Он с чисто восточной роскошью и богатством образов, сведений и деталей рассказывает об Африке, о Цейлоне, об Индии.
Я иду рядом с ним, слушаю его и снова, как всегда, изумляюсь тому, как он умеет показывать то, о чем говорит. Я уже чувствую себя в Дакаре, в Египте, на берегах Ганга.
Но он вдруг прерывает свои описания, поворачивается ко мне и смотрит не на меня, а поверх меня вдаль.
— Как давно я так, как с вами, вспоминая прошлое, не гулял. Как давно меня так, как вы сейчас, никто не слушал.
Оживление медленно сходит с его лица, и голос его звучит приглушенно и грустно.

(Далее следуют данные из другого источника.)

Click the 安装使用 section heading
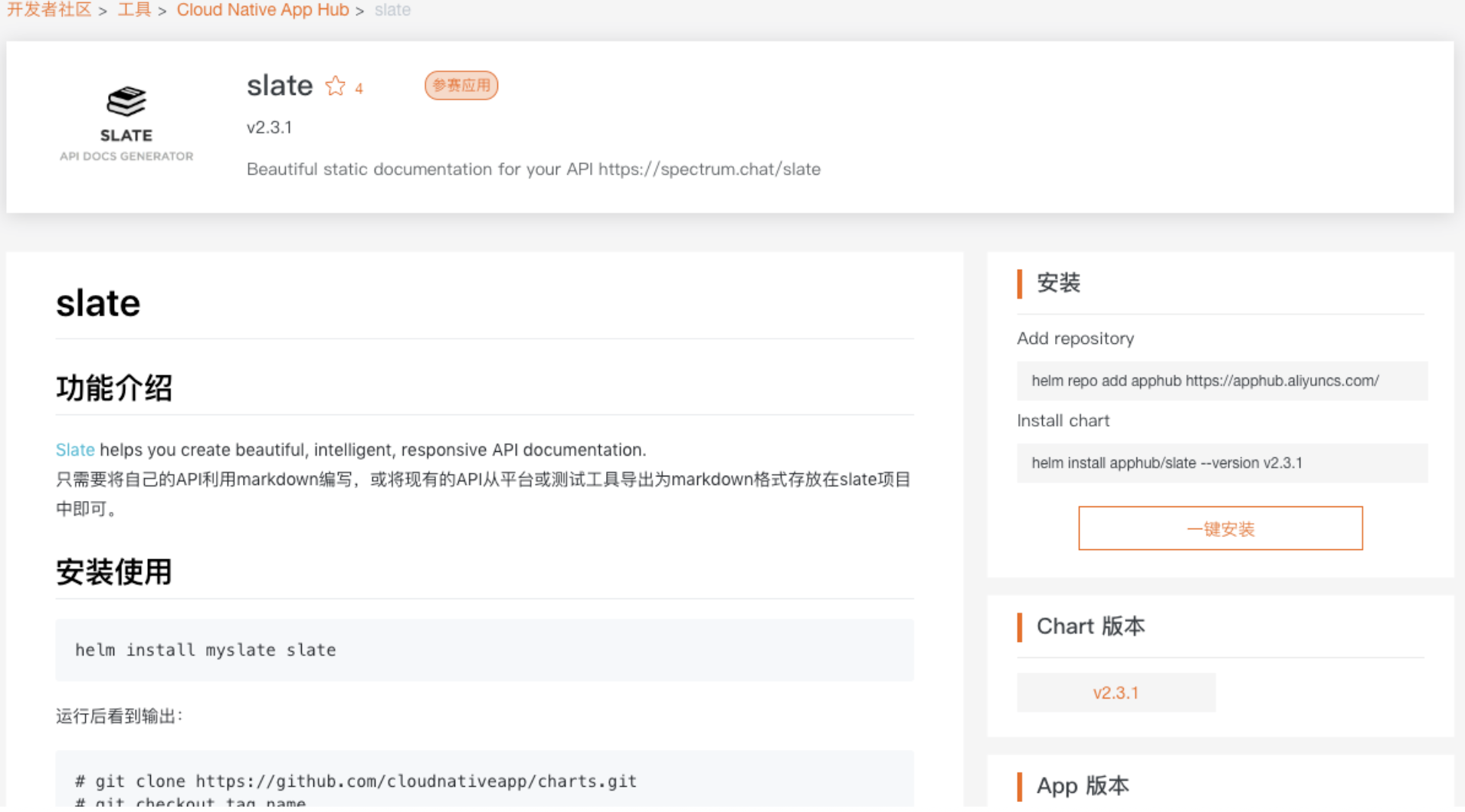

— Только с ней когда-то. Мы с ней вдвоем постоянно гуляли, исходили все дороги, объездили все окрестности. И как это было чудесно. Она мало говорила, но как она умела слушать. И понимать меня. Раз, когда мы с ней возвращались домой, до того усталые, что с трудом передвигали ноги, я подумал — как хорошо было бы сейчас лечь здесь, под шуршащим тополем, обняться и уснуть вместе. И — ведь мысль о смерти всегда присутствует в любви — мне вдруг мучительно захотелось не только уснуть, но умереть вместе с нею. Умереть с нею. Не сейчас, конечно. А когда придет мой час. Я пожелал это с такой силой, что почувствовал боль в горле. Но я не сказал ей: я хочу умереть вместе с тобой. Нет, ведь она на столько лет моложе меня. Она, конечно, переживет меня и будет еще долго жить после моей смерти. Я сдержался. Я не сказал ничего. И все-таки она почувствовала. Она поняла. Ее нежные, прелестные пальцы вздрогнули в моей руке. В ответ. Будто выражая согласие и готовность исполнить и это мое желание. — Он молчит с минуту, потом говорит срывающимся голосом. — И все-таки она меня бросила, бесчеловечно бросила. Бросила, зная, что это убьет меня.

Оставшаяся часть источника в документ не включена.